Surviving Economic Abuse has shared their response to the Home Office announcement that post-separation abuse will be recognised in the law by the Domestic Abuse Bill. Reducing the Risk echo their feelings towards the amendment.
Surviving Economic Abuse is delighted by the government’s announcement that it will support an amendment to the Domestic Abuse Bill which will lead to post-separation abuse becoming a criminal offence.
Months of campaigning alongside survivors, activists, academics, MPs and Peers has successfully resulted in a better Bill for victims-survivors, offering them greater safety.
Today’s Home Office announcement also follows a review of the introduction of a coercive control offence in Section 76 of the Serious Crime Act (2015).
As the only UK charity dedicated to raising awareness of economic abuse, we welcome the Government’s decision to amend the Serious Crime Act via the Domestic Abuse Bill.
Recognising post-separation abuse, including often hidden economic abuse, in law is a significant step forward in acknowledging and naming victim-survivors experiences; supporting them to find justice through holding the abuser-perpetrator to account across the full range of their abusive behaviours.
While we are pleased with this decision, it is just the beginning. There is more to be done to ensure the legislation will make a positive and direct impact to the lives of victim-survivors.
Awareness raising continues to be vital. We know that the majority of coercive controlling behaviour is not reported to the police, and many victims do not immediately recognise what is happening to them.
Police officers must be fully trained to understand, recognise and evidence coercive control. Currently, just under half of police forces in England and Wales have not received training in coercive and controlling or coercive behaviour. Government must provide funding to correct this deficit and prevent victims from a postcode lottery when they seek help.
Additionally, in agreement with the Home Office review, legislation should be monitored when it is in place. Vital to making this happen is a common statistical definition of coercive control.
Dr Nicola Sharp-Jeffs OBE, founder and CEO of Surviving Economic Abuse, said, “We are thrilled with the announcement. Now the law will protect victims from ongoing coercion and control, including economic abuse. I would like to thank the victim-survivors who shared their experiences with us and identified that this change was needed. We’re also hugely grateful to Jess Phillips MP and Baroness Ruth Lister for championing the amendment in Parliament.”
Baroness Lister of Burtersett said, “I’m delighted at this concession, which will strengthen the Domestic Abuse Bill enormously.

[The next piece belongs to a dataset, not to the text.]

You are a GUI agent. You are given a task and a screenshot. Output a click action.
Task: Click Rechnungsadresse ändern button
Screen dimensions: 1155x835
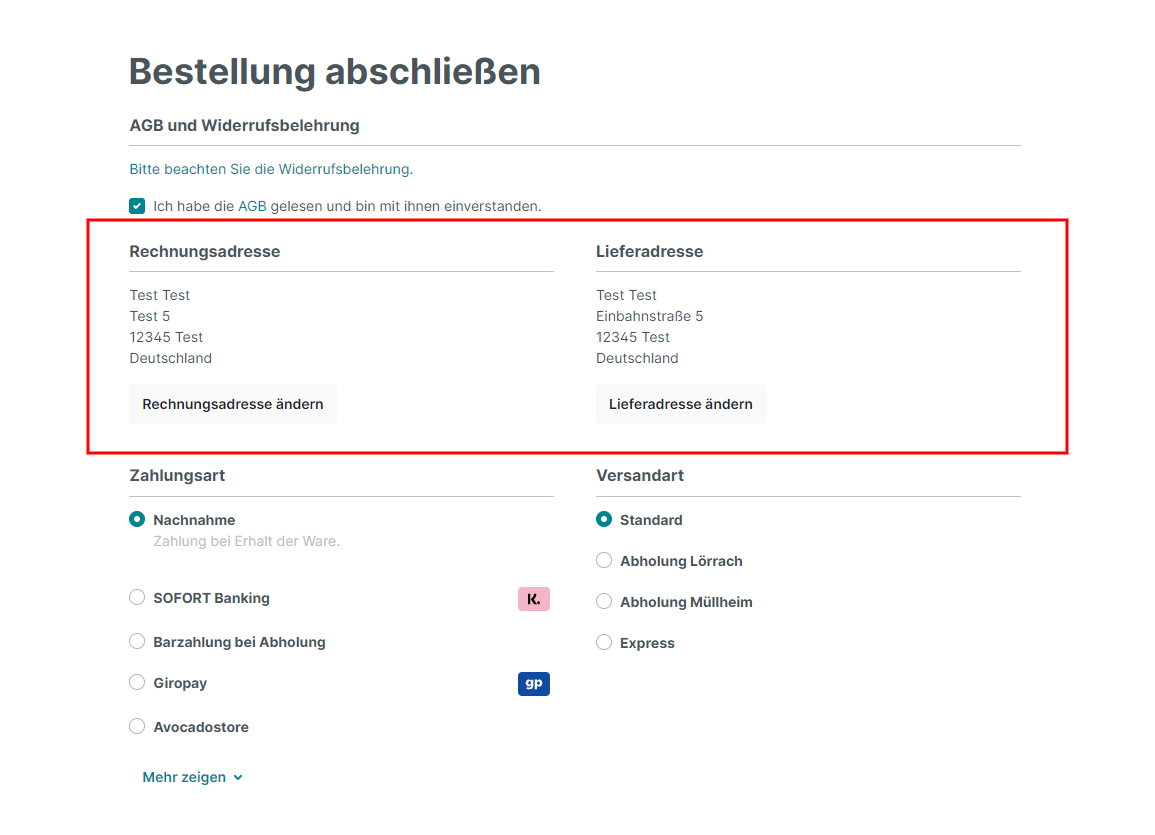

I pay tribute to SEA, who have campaigned tirelessly, and to the many women subject to post-separation abuse who have spoken out so courageously for their role in persuading the government to do the right thing.”
Anna’s* experience of post-separation abuse was shared in parliament. Anna said, “I am overjoyed by the government’s decision to recognise post-separation abuse in the Domestic Abuse Bill. This type of abuse has affected every part of my daily life; it has seemed to be endless and has left me feeling helpless and powerless to affect change. Knowing this will now be a criminal offence is a huge relief. I am delighted and proud that my story has helped raise awareness and played a part in pushing this much needed amendment through.”
Cassandra Wiener, academic expert in coercive control and criminal law, said, “I am absolutely thrilled at the news that the Surviving Economic Abuse campaign to have post-separation abuse recognised in the Domestic Abuse Bill 2021 has succeeded. Removing the faulty residency requirement in the coercive control law means that, for the first time, post-separation abuse can be recognised and prosecuted for what it is: coercive control of the worst, most debilitating kind. Thank you to Baronesses Burtin and Andrews for their strong leadership and commitment in this important area.”